Records to use:
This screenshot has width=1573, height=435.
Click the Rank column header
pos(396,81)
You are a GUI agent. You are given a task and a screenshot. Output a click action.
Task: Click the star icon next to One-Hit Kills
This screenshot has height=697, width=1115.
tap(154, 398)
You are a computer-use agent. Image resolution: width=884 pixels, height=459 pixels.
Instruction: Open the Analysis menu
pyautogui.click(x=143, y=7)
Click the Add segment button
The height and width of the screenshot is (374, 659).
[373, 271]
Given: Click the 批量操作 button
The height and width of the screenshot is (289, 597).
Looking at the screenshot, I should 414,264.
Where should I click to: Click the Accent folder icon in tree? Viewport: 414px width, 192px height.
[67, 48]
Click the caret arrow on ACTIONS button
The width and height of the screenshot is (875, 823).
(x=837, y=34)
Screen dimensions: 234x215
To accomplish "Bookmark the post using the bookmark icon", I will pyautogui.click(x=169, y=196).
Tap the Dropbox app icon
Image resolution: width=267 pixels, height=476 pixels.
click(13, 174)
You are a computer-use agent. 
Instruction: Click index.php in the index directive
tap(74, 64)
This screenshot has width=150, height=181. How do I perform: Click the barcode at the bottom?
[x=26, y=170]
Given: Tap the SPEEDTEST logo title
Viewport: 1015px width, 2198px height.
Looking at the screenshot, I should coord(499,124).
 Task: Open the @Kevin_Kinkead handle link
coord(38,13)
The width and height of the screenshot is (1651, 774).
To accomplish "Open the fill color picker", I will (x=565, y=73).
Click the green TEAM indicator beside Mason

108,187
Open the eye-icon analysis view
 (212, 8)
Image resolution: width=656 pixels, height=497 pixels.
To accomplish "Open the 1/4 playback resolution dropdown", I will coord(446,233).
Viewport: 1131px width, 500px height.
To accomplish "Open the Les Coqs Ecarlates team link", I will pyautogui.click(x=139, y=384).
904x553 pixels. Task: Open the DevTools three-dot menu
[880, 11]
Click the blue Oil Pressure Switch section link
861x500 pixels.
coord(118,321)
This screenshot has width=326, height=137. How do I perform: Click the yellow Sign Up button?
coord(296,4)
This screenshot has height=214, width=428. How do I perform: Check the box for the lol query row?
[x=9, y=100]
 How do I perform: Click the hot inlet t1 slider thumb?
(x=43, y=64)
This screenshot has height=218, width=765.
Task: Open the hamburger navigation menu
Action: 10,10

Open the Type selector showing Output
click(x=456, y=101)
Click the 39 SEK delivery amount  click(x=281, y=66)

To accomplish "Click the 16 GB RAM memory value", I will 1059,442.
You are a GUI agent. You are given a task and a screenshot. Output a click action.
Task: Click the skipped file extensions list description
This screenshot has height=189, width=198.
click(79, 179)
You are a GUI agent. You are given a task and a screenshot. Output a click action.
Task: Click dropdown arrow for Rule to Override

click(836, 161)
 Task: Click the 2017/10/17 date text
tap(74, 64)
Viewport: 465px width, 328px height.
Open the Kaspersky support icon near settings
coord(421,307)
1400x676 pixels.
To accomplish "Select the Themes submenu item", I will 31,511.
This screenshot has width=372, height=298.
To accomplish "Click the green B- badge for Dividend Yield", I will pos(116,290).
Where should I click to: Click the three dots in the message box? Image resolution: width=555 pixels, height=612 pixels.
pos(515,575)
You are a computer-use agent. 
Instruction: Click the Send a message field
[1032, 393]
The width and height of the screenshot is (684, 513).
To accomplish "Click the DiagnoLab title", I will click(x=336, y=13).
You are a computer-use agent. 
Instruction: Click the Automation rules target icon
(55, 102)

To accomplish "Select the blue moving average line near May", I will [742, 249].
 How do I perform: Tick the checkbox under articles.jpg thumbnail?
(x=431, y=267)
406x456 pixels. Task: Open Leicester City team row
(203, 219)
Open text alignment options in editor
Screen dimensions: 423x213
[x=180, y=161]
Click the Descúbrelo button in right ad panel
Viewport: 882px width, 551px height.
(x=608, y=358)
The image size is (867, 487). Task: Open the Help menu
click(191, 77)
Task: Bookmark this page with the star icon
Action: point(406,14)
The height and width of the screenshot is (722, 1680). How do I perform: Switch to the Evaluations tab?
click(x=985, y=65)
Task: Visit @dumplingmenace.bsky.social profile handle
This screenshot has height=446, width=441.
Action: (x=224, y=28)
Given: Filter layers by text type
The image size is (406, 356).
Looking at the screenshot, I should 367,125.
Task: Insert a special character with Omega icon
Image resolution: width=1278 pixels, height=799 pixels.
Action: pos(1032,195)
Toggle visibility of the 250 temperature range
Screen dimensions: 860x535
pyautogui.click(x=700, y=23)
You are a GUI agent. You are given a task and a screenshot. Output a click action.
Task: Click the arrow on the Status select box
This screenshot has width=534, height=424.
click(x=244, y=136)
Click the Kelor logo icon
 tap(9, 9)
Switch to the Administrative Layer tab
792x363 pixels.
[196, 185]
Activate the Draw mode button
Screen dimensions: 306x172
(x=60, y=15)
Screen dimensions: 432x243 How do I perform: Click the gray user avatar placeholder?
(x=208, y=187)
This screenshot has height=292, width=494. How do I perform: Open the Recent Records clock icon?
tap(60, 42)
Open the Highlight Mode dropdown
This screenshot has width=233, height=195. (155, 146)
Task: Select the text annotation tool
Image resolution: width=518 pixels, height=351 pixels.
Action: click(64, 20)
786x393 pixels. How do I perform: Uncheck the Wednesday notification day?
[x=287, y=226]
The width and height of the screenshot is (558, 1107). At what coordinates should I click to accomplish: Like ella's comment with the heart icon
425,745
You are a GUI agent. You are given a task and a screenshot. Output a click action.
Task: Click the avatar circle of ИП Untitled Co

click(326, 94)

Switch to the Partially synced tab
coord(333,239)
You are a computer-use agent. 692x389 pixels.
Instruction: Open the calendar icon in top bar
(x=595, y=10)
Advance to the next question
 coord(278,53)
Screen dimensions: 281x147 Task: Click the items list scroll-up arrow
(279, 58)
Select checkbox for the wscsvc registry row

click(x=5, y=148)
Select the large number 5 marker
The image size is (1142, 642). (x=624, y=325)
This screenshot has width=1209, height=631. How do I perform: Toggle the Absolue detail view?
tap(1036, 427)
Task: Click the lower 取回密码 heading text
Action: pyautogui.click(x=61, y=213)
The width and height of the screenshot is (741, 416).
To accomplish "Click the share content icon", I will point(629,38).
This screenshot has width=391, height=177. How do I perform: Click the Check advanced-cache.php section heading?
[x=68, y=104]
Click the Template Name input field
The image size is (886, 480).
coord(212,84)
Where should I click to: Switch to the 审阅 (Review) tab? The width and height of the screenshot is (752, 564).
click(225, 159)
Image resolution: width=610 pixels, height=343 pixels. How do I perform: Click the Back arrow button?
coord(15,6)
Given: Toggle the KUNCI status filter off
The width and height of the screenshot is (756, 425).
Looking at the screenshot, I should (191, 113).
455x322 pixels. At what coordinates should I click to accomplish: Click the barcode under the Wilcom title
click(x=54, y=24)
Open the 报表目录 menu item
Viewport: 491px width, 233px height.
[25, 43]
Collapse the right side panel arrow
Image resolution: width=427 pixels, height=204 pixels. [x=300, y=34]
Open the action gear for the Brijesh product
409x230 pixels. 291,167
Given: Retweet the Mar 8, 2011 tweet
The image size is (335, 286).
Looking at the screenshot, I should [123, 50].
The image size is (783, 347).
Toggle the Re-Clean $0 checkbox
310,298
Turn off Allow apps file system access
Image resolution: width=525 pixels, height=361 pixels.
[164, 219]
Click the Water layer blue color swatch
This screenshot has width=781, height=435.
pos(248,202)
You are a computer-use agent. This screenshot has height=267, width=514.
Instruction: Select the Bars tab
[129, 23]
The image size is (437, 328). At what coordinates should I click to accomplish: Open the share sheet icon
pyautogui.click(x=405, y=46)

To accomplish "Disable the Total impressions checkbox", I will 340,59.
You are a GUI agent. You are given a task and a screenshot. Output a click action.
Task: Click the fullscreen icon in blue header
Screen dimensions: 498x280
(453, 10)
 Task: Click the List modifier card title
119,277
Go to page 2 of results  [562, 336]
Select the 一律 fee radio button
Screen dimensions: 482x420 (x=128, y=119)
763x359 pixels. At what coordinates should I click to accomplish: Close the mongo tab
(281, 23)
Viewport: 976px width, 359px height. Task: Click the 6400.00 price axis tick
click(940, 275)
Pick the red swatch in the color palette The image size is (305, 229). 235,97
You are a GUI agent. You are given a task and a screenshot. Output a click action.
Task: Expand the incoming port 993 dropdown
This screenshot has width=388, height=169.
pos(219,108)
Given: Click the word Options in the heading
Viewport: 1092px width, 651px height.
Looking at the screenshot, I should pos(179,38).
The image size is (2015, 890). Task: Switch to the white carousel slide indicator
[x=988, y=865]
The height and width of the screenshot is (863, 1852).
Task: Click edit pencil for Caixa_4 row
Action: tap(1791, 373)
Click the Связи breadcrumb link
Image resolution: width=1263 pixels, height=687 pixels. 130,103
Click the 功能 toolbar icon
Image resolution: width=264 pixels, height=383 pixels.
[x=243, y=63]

Task to complete:
Retype only this portion of the data above: the line containing "Click the 39", the line containing "Open text alignment options in editor", and all lines between them, exactly.

Finished task:
Click the 39 SEK delivery amount  click(x=281, y=66)

To accomplish "Click the 16 GB RAM memory value", I will 1059,442.
You are a GUI agent. You are given a task and a screenshot. Output a click action.
Task: Click the skipped file extensions list description
This screenshot has height=189, width=198.
click(79, 179)
You are a GUI agent. You are given a task and a screenshot. Output a click action.
Task: Click dropdown arrow for Rule to Override

click(836, 161)
 Task: Click the 2017/10/17 date text
tap(74, 64)
Viewport: 465px width, 328px height.
Open the Kaspersky support icon near settings
coord(421,307)
1400x676 pixels.
To accomplish "Select the Themes submenu item", I will 31,511.
This screenshot has width=372, height=298.
To accomplish "Click the green B- badge for Dividend Yield", I will pos(116,290).
Where should I click to: Click the three dots in the message box? Image resolution: width=555 pixels, height=612 pixels.
pos(515,575)
You are a computer-use agent. 
Instruction: Click the Send a message field
[1032, 393]
The width and height of the screenshot is (684, 513).
To accomplish "Click the DiagnoLab title", I will click(x=336, y=13).
You are a computer-use agent. 
Instruction: Click the Automation rules target icon
(55, 102)

To accomplish "Select the blue moving average line near May", I will [742, 249].
 How do I perform: Tick the checkbox under articles.jpg thumbnail?
(x=431, y=267)
406x456 pixels. Task: Open Leicester City team row
(203, 219)
Open text alignment options in editor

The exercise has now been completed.